Database-sourced websites provide powerful facilities
for searching according to complex criteria. However, generalised keyword-style
searches – Google-style – are not straightforward to implement.
SQL queries which are used to interrogate a database operate in quite
a different way from website search engines.
These notes set out a method for implementing such general keyword-search
facilities in database-sourced websites.
(Note: to make sense of the following, you will probably
need reasonable familiarity with SQL queries and regular expressions).
The problem
- SQL queries facilitate general substring searches, but not ‘whole
word’ searches
- Multiple-word searches across different fields are difficult
‘Whole word’ searching
SQL select statements allow substring searches along the lines
Select * From tbl Where fld
Like '*salt*'.
However, if users were looking for references to salt and this returned
results referring to, say, psalter, users might be a little surprised,
not to say confused.
To find complete words only, the query term could be surrounded by spaces,
as in
Select * From tbl Where fld
Like '* salt *'.
However, it wouldn’ t find ‘salt’ at the end of a sentence, where it is
followed by a full stop rather than a space - which would not be acceptable.
The same applies to all punctuation. Similarly, if the search term appears
at the beginning or at the end of the field, it will not be matched.
Multiple-word searches
While theorists agonise about boolean ‘and/or’ searches, Google has clearly
established that for straightforward searching, the most useful search
results are those including all search terms.
Within a single database field, this can be achieved by
Select * From tbl Where fld
Like '*salt*' And fld Like '*pepper*'
The trouble comes in covering more than one database field; if ‘salt’
is in one field, and ‘pepper’ in a different field, it would take an impractically
complex SQL query to find the correct results for an arbitrary number
of search terms across an arbitrary number of fields.
Whole-word searching
If punctuation undermines the strategy of surrounding search terms with
spaces, the obvious solution is to convert all punctuation to spaces,
after which surrounding search terms with spaces will work.
The trouble is that the matching against search terms is done within
the SQL query, inside the database. This limits one’s options, as neither
client-side nor server-side scripts can help; JavaScript & VBScript
are out of the picture. Standard SQL offers only the simplest wild-card
matching, and provides no regular-expression matching (otherwise full-words
could be matched by the simple regular expression "([^a-zA-Z]|^)salt([^a-zA-Z]|$)").
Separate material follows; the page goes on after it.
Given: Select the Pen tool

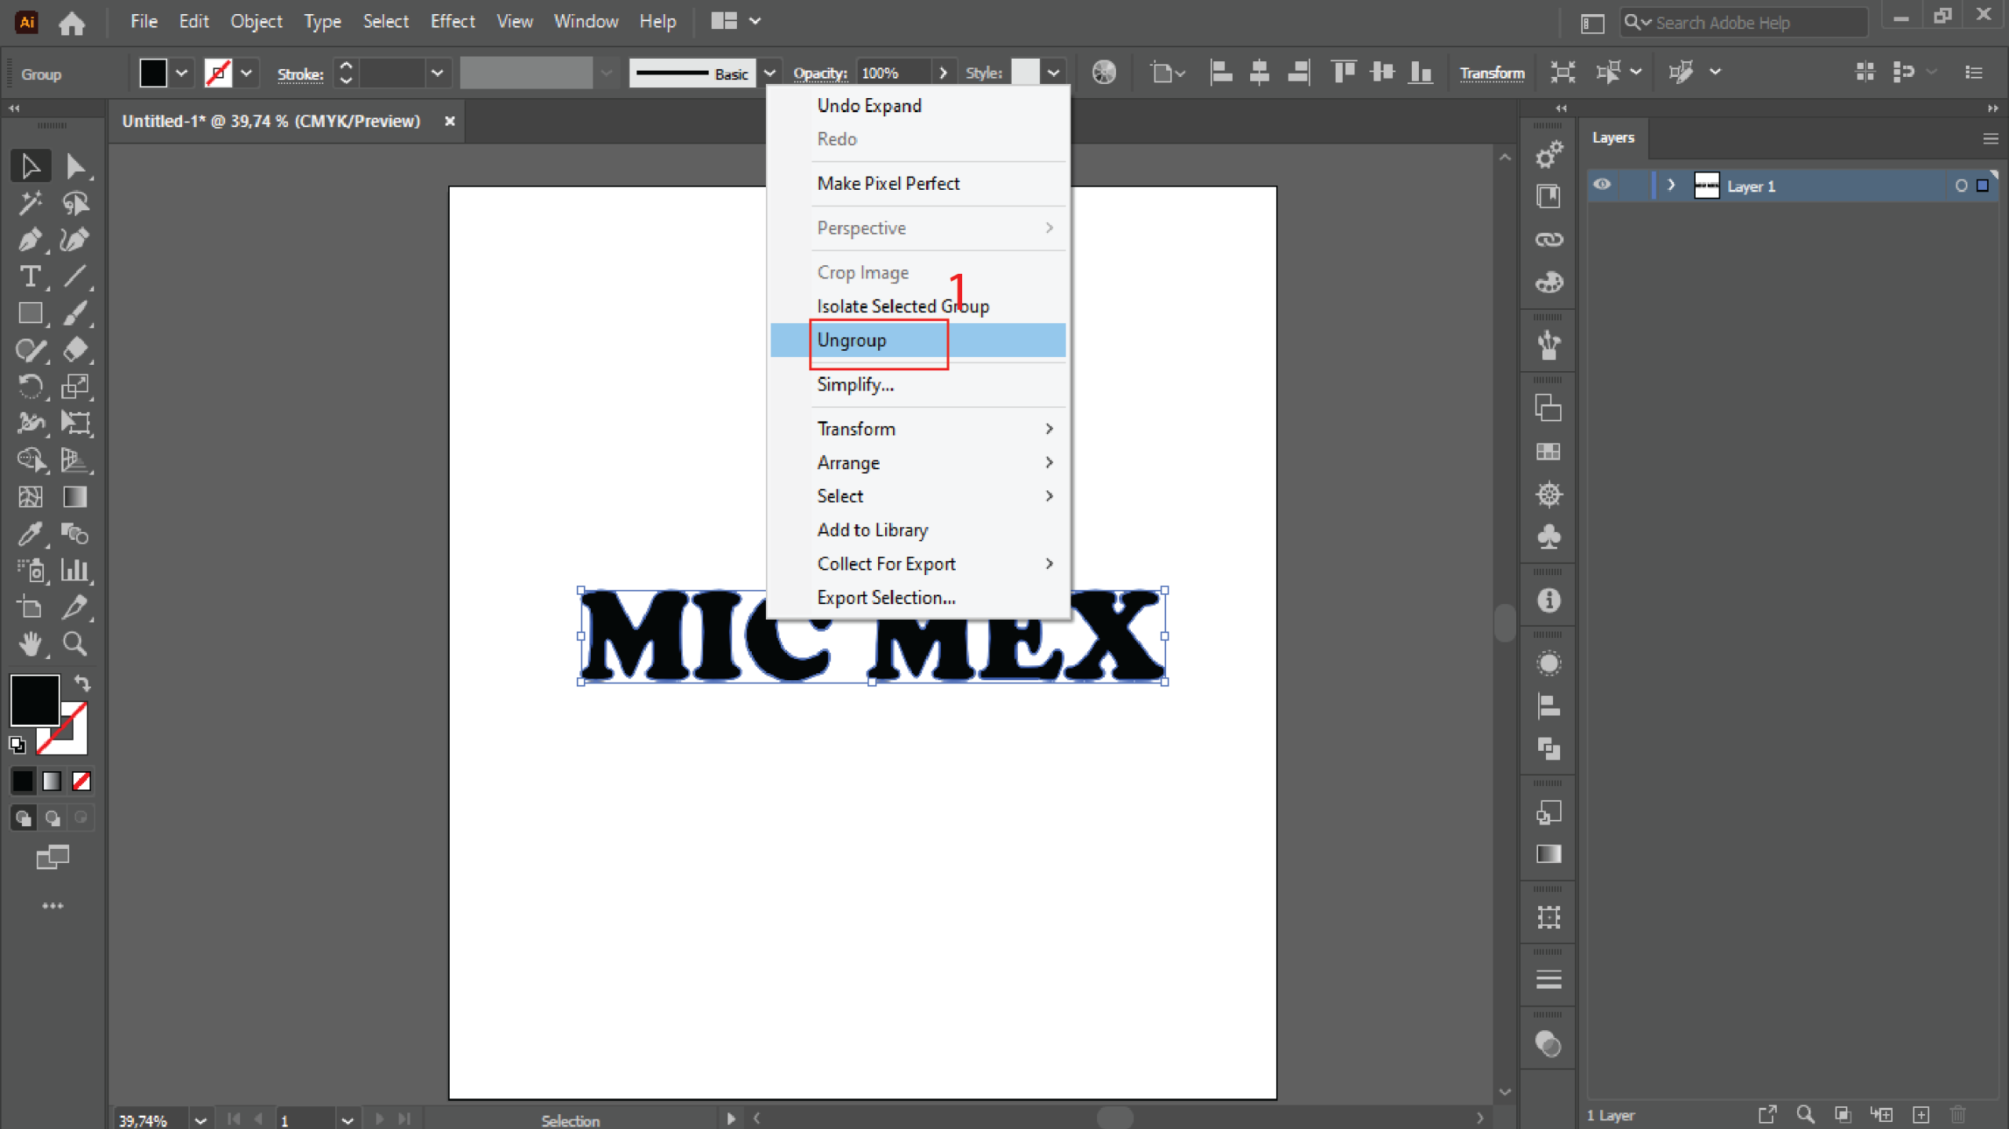Looking at the screenshot, I should tap(30, 240).
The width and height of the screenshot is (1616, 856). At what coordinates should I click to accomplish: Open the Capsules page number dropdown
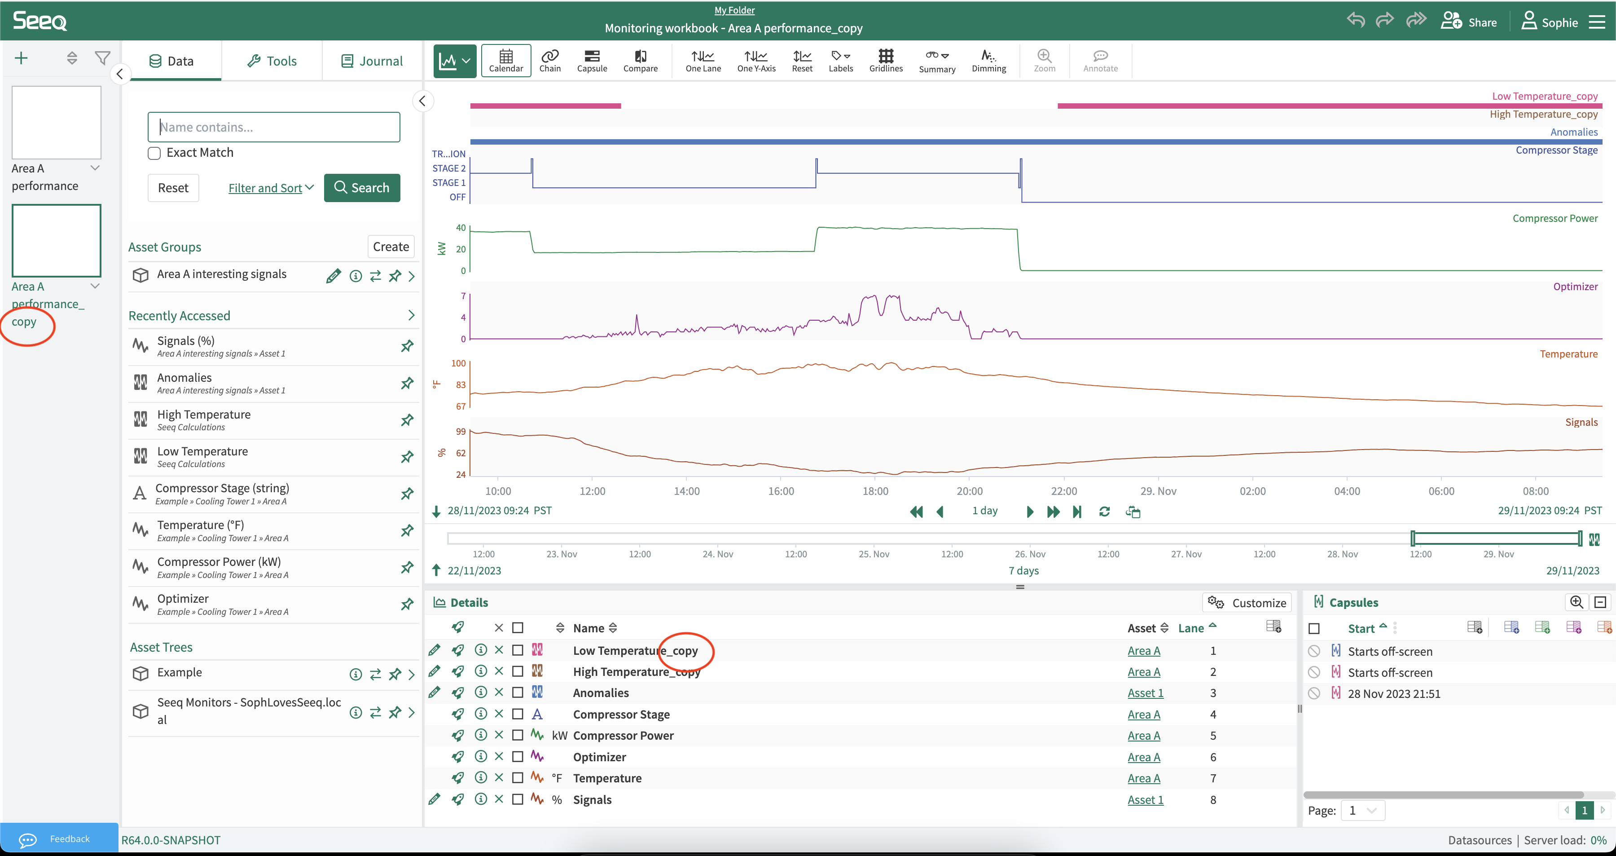(1363, 810)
(Some databases, such as Oracle and DB2, do have proprietary extensions
for regular expression handling).
Search field
The solution is to have a separate database field which can hold a reformatted
version of the field to be searched, with all punctuation replaced by
spaces. I would sooner have avoided messing with the database, and have
implemented search facilities purely in the website, but I couldn't find
a way. Like this, it’s not enormously elegant, but it works.
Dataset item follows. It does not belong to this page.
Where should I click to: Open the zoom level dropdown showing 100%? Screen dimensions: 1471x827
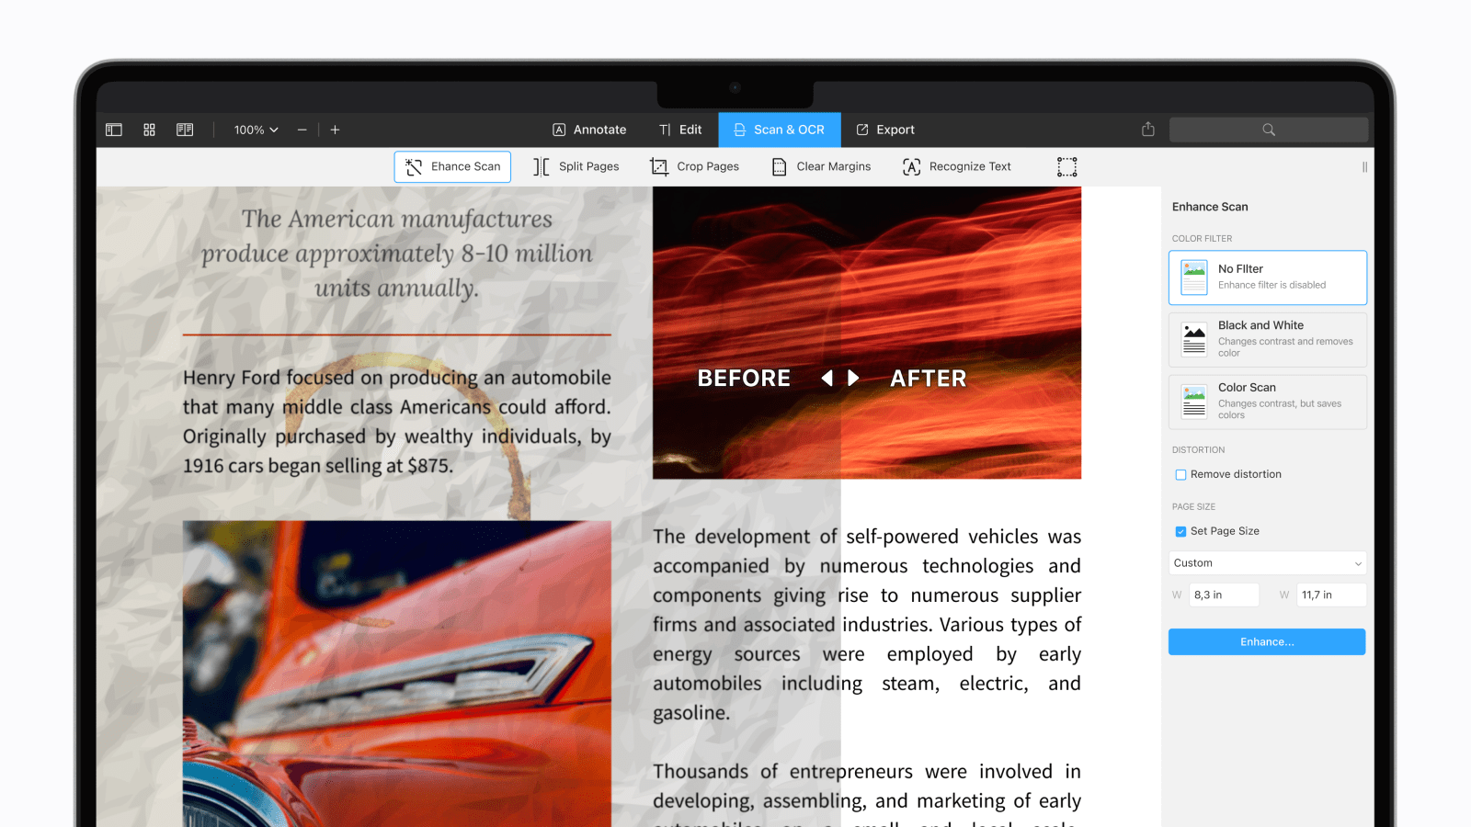255,130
Populating this ‘search’ field is done by an update query which replaces
all punctuation by spaces. This is a task beyond SQL queries: a quick
dip into some programming is required.
The query which populates the search field will be along the lines of
Update tbl Set srchfld = "
" & stripPunctuation(fld) & " "
This stripPunctuation function can be implemented in VisualBasic (I was
doing this in Access) as follows:
Public Function stripPunctuation(str)
str = Replace(str, ".", " ")
str = Replace(str, ",", " ")
str = Replace(str, ":", " ")
str = Replace(str, ";", " ")
str = Replace(str, "-", " ") ' hyphen
str = Replace(str, "–", " ") ' n-dash
str = Replace(str, "—", " ") ' m-dash
str = Replace(str, "?", " ")
str = Replace(str, "…", " ")
str = Replace(str, "(", " ")
str = Replace(str, ")", " ")
str = Replace(str, "[", " ")
str = Replace(str, "]", " ")
str = Replace(str, " '", " ") ' strip quotes around words but leave
str = Replace(str, "' ", " ") ' internal quotes eg O'Patrick
str = Replace(str, " ", " ") ' two spaces down to one
stripPunctuation = str
End Function
Or, perhaps more elegantly and flexibly, by implementing
a version of the Cold Fusion ReplaceList function as follows:
Public Function stripPunctuation(str)
str = ReplaceList(str, ".,:,;,-,–,—,?,_,(,),[,], ',' , ", _
" , , , , , , , , , , , , , , ")
str = Replace(str, ",", " ") ' do this separately as
stripPunctuation = str ' comma is list separator
End Function
Public Function replaceList(str As String,
list1 As String,
list2 As String) As String
' within 'str', replace all terms in comma-separated
' list 'list1' with matching term in 'list2'
Dim l1() As String, l2() As String, i As Integer
l1 = Split(list1, ",")
l2 = Split(list2, ",")
For i = 0 To UBound(l1) - 1
str = Replace(str, l1(i), l2(i))
Next i
replaceList = str
End Function
To take an example, if we had a database field containing
the text
‘Form_factor: small, power requirement (at
low consumption): 200w’
the stripPunctuation function would replace it with
‘Form factor small power requirement at low
consumption 200w’.
This would then enable the space-surrounded search term to operate correctly,
where it couldn’t against the original text.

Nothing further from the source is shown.